13 Sep, 2008 12:00 AM

A 1920s knockdown cottage on a 727-square metre Wollongong block, listed with $4 million expectations given its water views of Belmore Basin, has been sold for a whopping $5 million.

It was bought by the Illawarra colliery owner Arun Kumar Jagatramka, whose company Gujarat NRE expanded its operations from India to the South Coast in 2004.

However, for most NSW vendors the spring property market may be a test of patience.

Well-priced properties have been selling, but cautious buyers can usually afford to take more time to make their offers and their decisions.

Auction and private treaty turnover has weakened but commentators report Sydney prices have been much more resilient compared with price declines recorded in the US and Britain.

"While the peak in housing interest rates was far higher in Australia, there was no evidence of any widespread stress," said a BIS Shrapnel analyst, Jason Anderson.

He said a recovery in property prices should occur next year, with the main risk being increasing unemployment.

"The incidence of foreclosures across Sydney suburbs is likely to broaden out, rather than being concentrated in the western suburbs," Mr Anderson said.

Gareth Woodham, a valuer, said spring might be a good time to buy a house in Sydney.

But he said people should buy "only if you have a fair bit of your own capital involved and can survive a slim chance of further falls in coming months".

Buyers need 10 to 15 per cent more equity to secure a loan compared with this time last year, Leanne Pilkington, the chief of Laing & Simmons Real Estate, said.

"There is no denying that the market has been difficult over the past year. The rising cost of debt and tightened lending policies from banks mean the market will remain fairly flat in the immediate term, while continuing to turn over," she said.

Last Saturday vendors found buyers for 46 per cent of the 226 listings, well down on the same Saturday last year when the clearance rate was 66 per cent.

There was a mortgagee sale of a single-storey Sylvania Waters house after auction last weekend. Its $1,325,000 sale price was slightly less than its $1.36 million price in 2002. There were five registered bidders for the waterfront house, which was first listed last November with $1.8 million hopes.

South-western Sydney was the only region not to record gains in house prices during the last financial year, according to Australian Property Monitors.

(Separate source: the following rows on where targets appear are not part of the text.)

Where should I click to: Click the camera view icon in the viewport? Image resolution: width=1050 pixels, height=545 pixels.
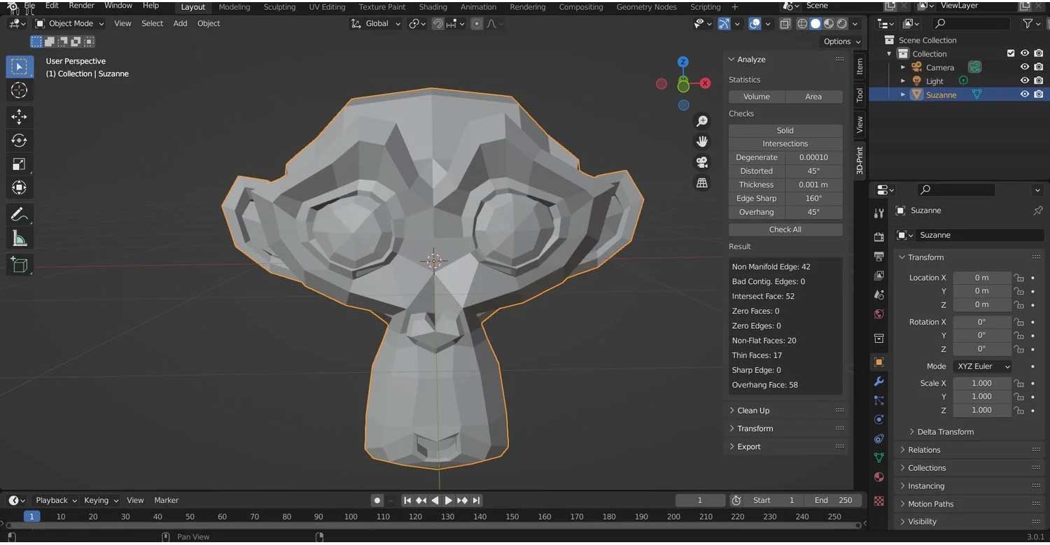coord(702,162)
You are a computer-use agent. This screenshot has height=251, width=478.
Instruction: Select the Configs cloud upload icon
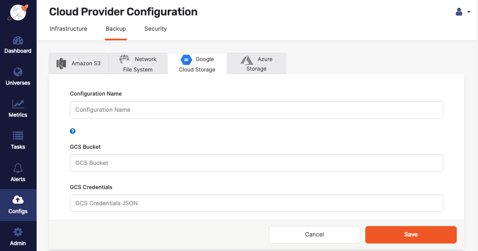(18, 200)
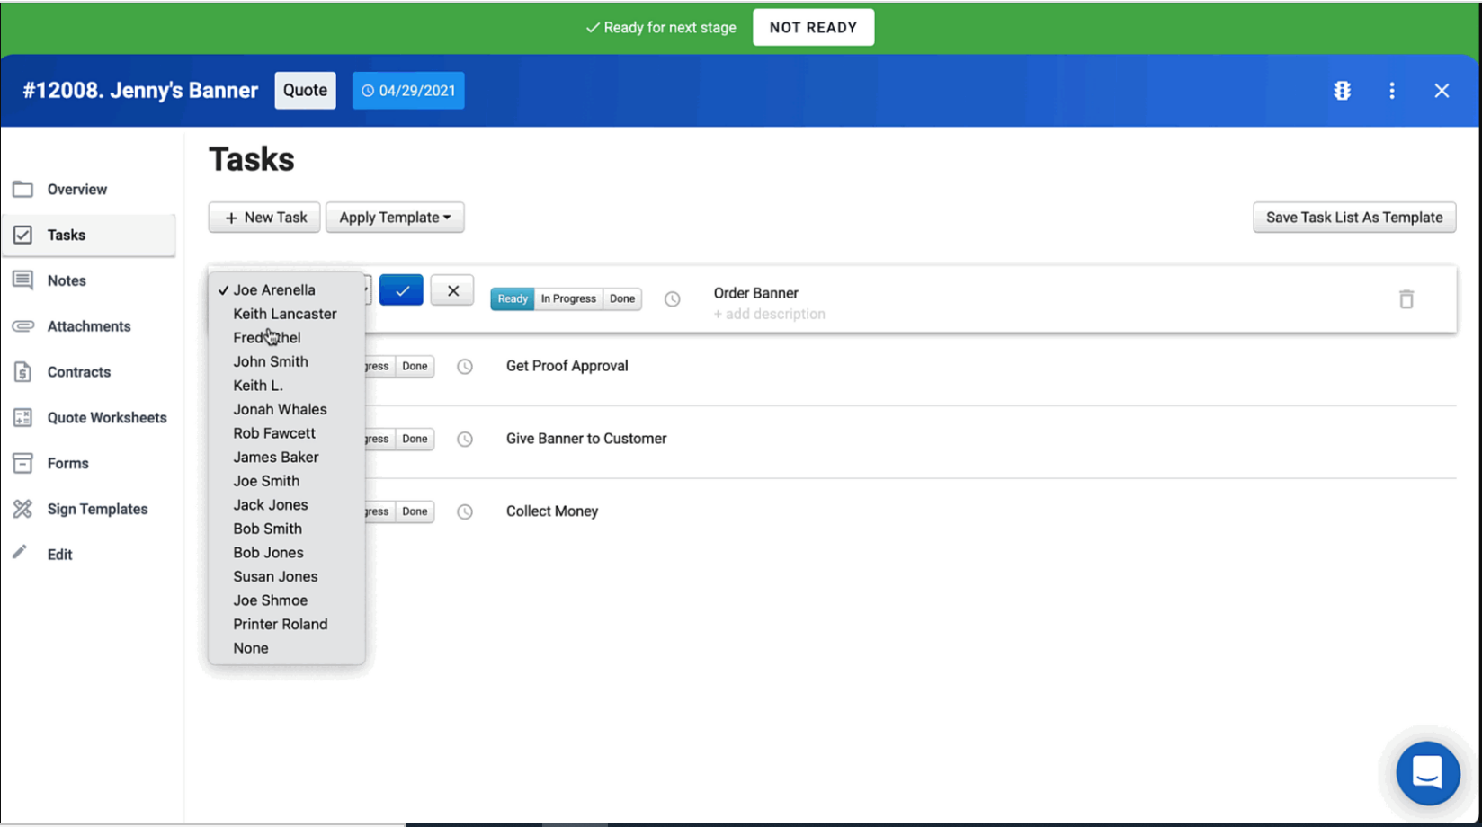Confirm assignee with the blue checkmark

pos(401,289)
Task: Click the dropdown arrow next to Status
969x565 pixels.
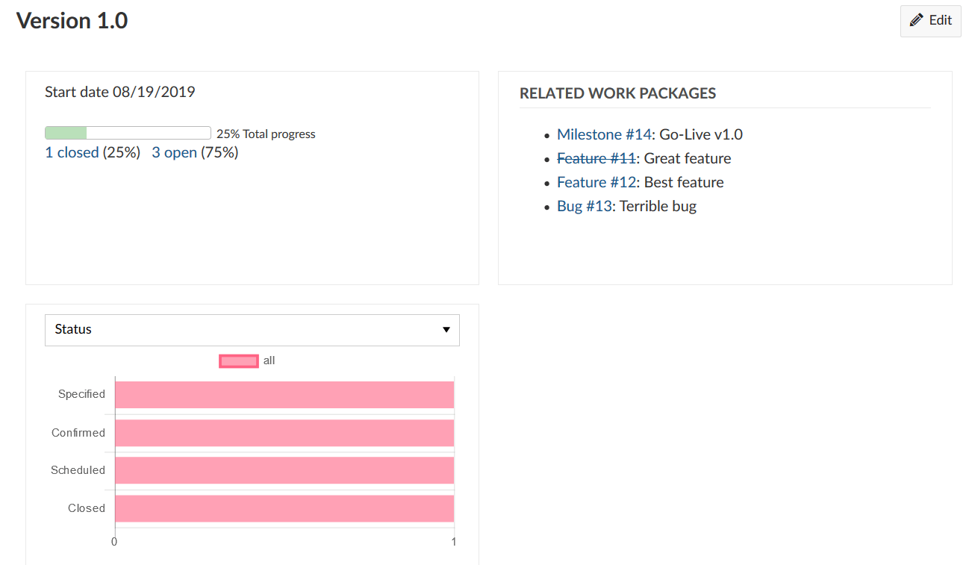Action: pos(446,330)
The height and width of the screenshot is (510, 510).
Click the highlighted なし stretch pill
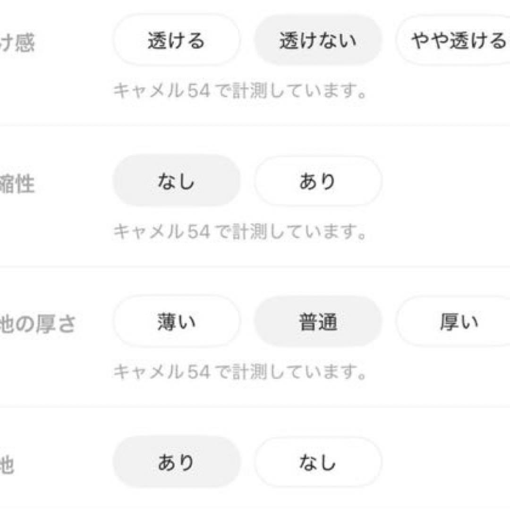pyautogui.click(x=176, y=181)
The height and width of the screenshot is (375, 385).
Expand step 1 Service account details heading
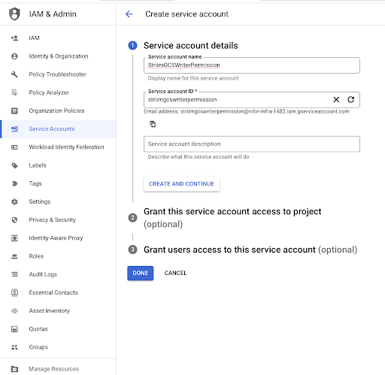pos(191,46)
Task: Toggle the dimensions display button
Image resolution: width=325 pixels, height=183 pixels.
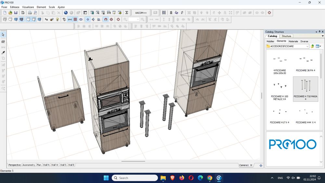Action: [69, 20]
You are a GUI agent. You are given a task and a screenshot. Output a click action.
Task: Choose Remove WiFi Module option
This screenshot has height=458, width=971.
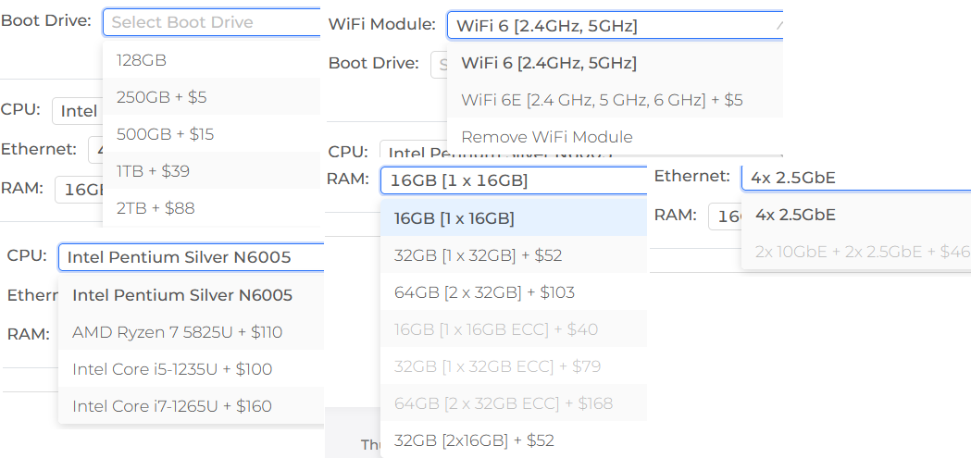pyautogui.click(x=546, y=137)
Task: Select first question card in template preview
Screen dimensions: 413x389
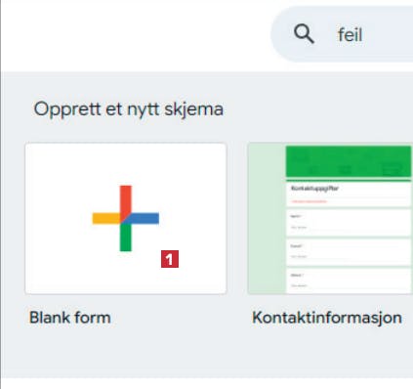Action: coord(349,223)
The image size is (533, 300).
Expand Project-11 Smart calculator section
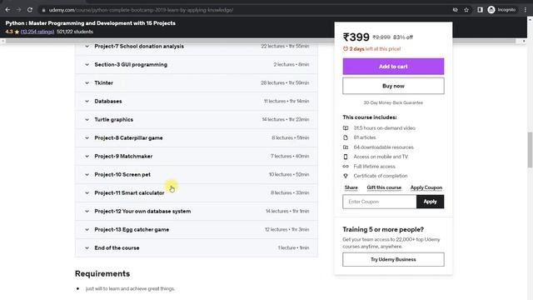click(197, 193)
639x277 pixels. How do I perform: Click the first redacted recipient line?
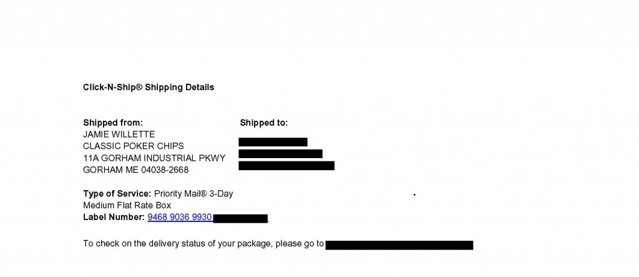pos(273,142)
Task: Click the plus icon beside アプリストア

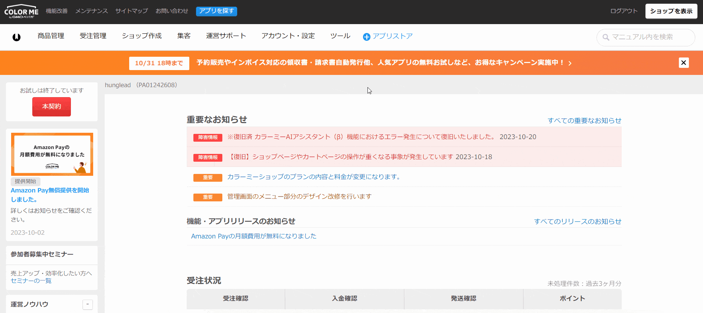Action: click(366, 37)

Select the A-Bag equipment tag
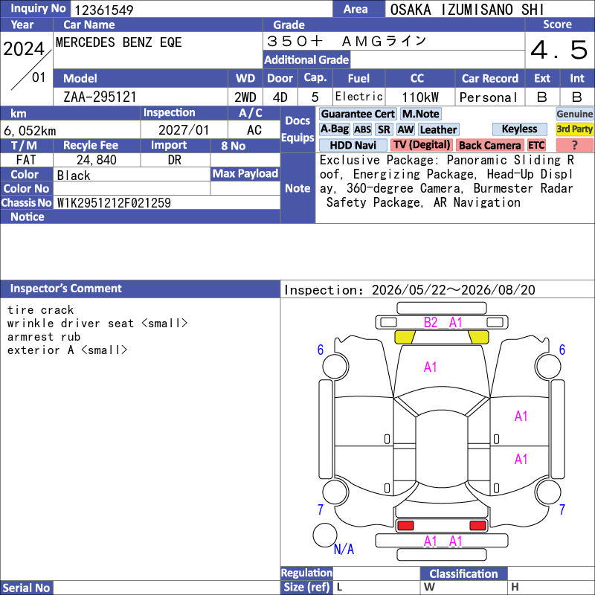click(334, 129)
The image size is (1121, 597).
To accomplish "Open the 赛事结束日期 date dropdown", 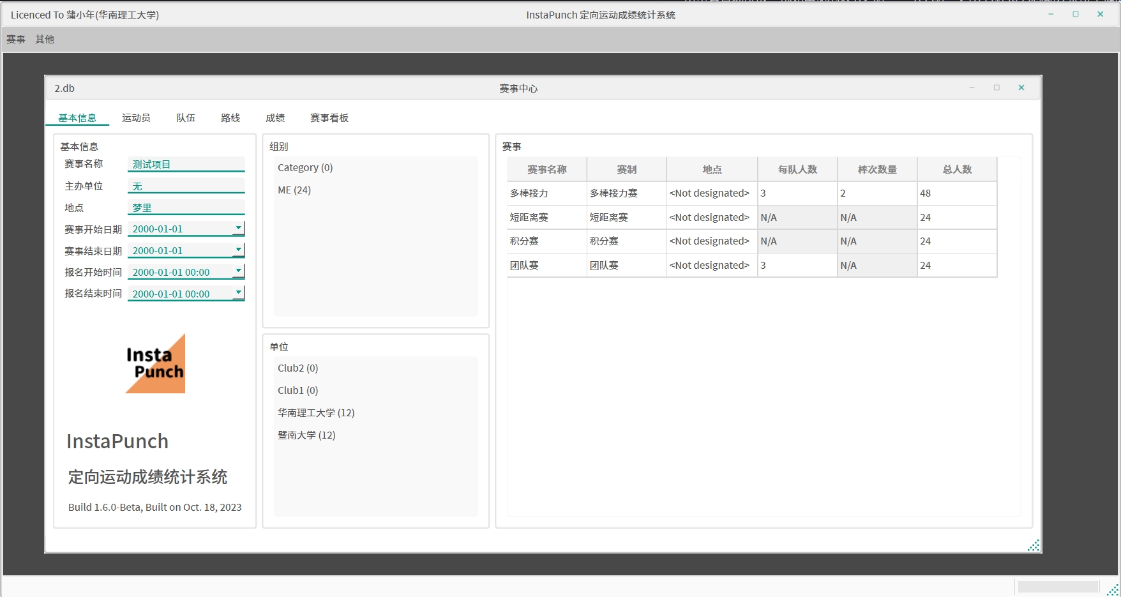I will pyautogui.click(x=238, y=250).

APM data recorded a 13 per cent rise in house prices in the eastern suburbs and 10 per cent in the inner west in the last financial year, before prices eased during winter.

East Lindfield, Rozelle, Darlington, Ramsgate Beach and Kurrajong are among the suburbs with the strongest price growth forecast for the year ahead, according to The Spring Property Guide , published in Domain using auction and private treaty data from APM.